🎃🏳️🌈 Nicholas (Nic) 🏳️🌈🎃’s review published on Letterboxd:
52 Years in 52 Weeks (2022 Edition)
"Don't tell me you're innocent. Because it insults my intelligence and makes me very angry."
I wasn't sure when I would finally watch The Godfather. Maybe after reading Mario Puzo's novel or when I was in the right mindset, but watching a highly heralded and beloved classic is always intimidating. Upon learning of The Godfather screening in 4K at my local cinema, I knew it was an offer I couldn't pass on.

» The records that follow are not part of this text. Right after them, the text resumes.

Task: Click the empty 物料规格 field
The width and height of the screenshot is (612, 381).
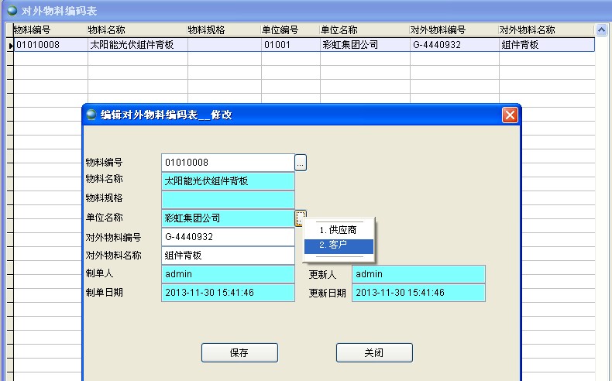Action: click(x=227, y=200)
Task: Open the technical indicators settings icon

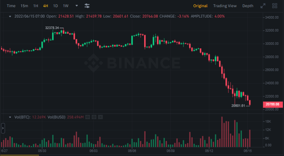Action: pos(87,6)
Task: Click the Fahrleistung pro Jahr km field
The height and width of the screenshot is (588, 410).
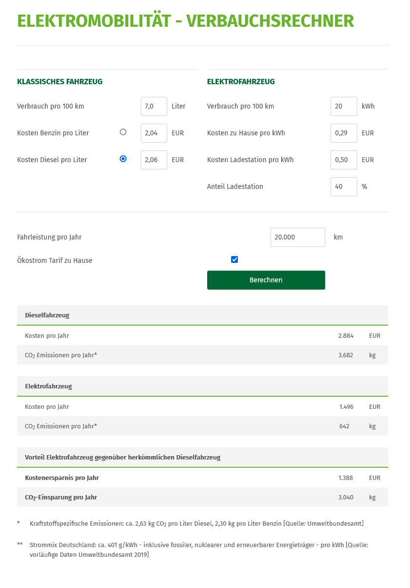Action: [x=297, y=237]
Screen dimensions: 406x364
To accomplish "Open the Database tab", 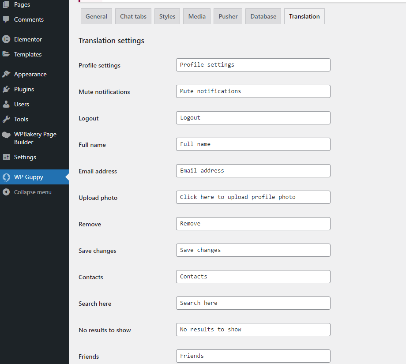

I don't love The Godfather as much as I wanted to. Its slow-burn requires patience and effort to get into, and it doesn't help that I saw it after an exhausting start back to university, but I see greatness within Francis Ford Coppola's somber direction, his and Puzo's captivating screenplay, and Marlon Brando and Al Pacino's dramatic performances. The solo trumpet that opens The Godfather is infused with melancholy, settling audiences into the film they're in for. Coppola presents the usual Mafia film tropes, only to deconstruct them and unfold the layers to unveil a genuine, character-driven tragedy that I eventually connected to halfway through. To reflect on how these characters transform through the ruthlessness and brutality of the Mafia world, where loyalty, family and business eventually lead to trauma, suffering, death, and morally corrupting power, hits the hardest.
There aren't enough good words for me to put into justice over how complex and devastating The Godfather is. All that's left to say is I'm finally glad I watched The Godfather, and it's definitely not my last viewing of the film.